*** Provided data ***

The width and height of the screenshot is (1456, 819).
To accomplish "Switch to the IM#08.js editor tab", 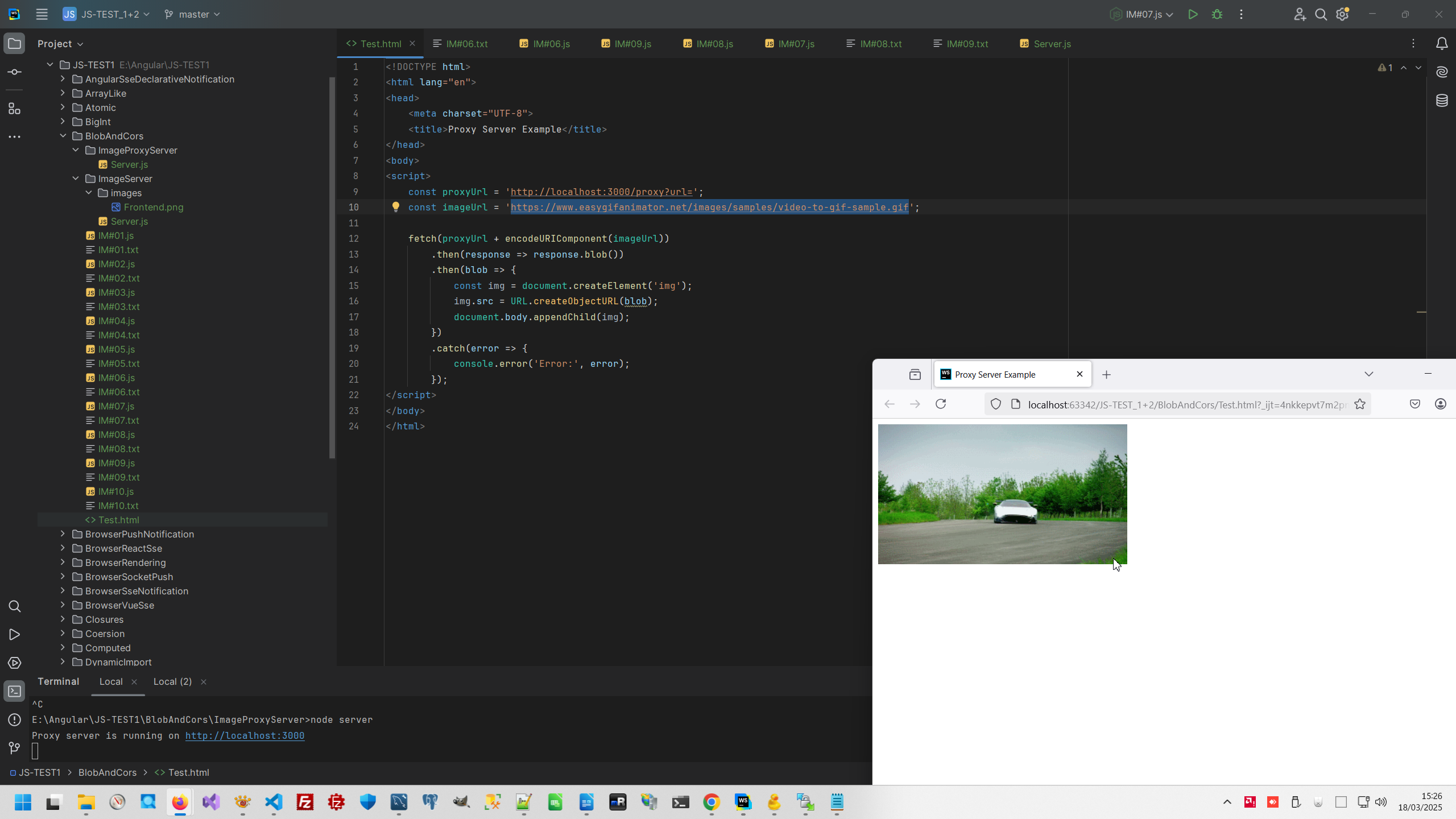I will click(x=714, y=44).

*** End of Provided data ***
*** Provided data ***

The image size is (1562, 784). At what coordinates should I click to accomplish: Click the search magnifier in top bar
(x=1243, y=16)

*** End of Provided data ***
*** Provided data ***

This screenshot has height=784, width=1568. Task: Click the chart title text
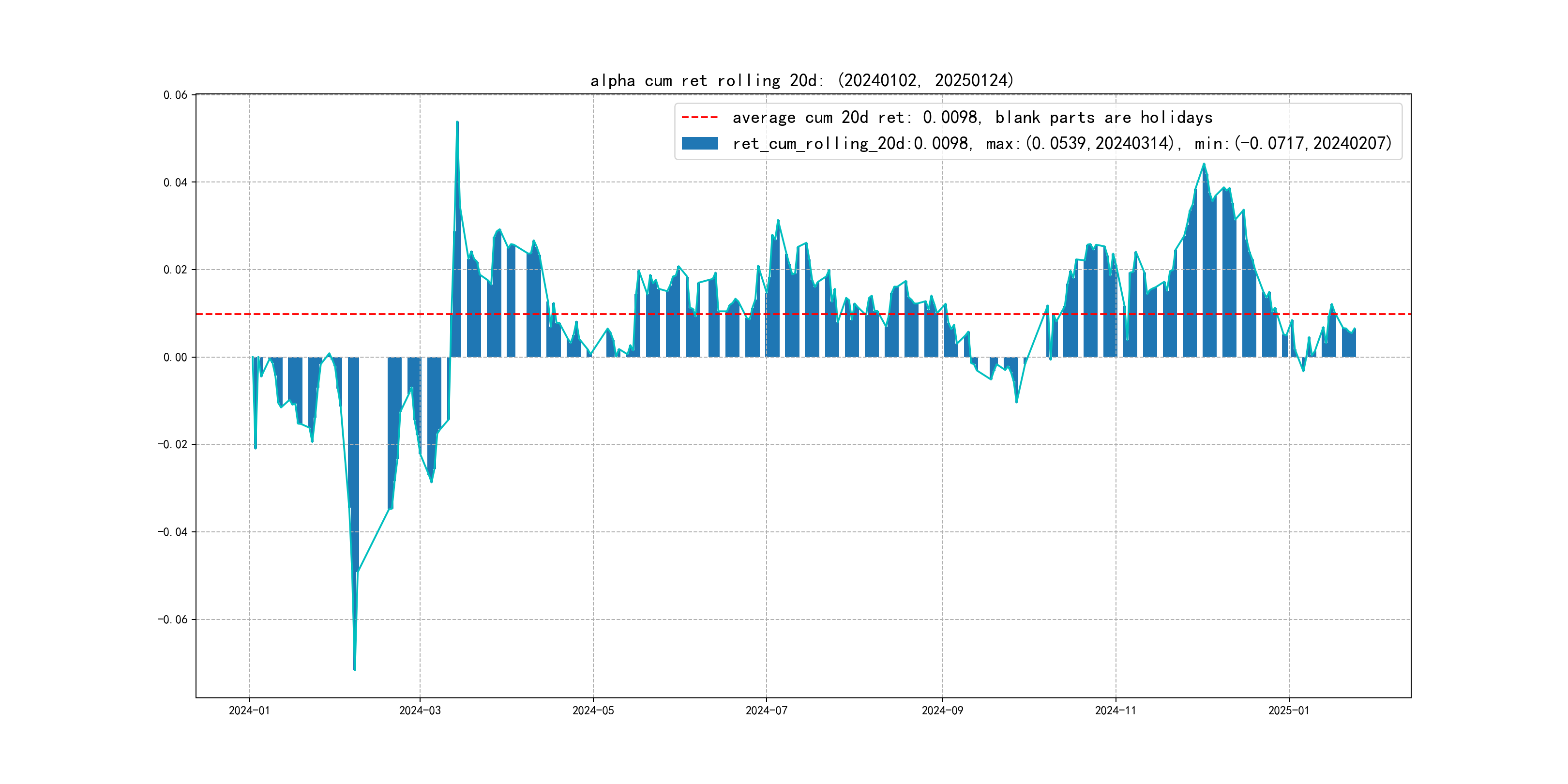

*** End of Provided data ***

▸ Action item
From the material above, state how many lines hold the word "height", giving nothing but the number.

▸ Solution to this exercise
2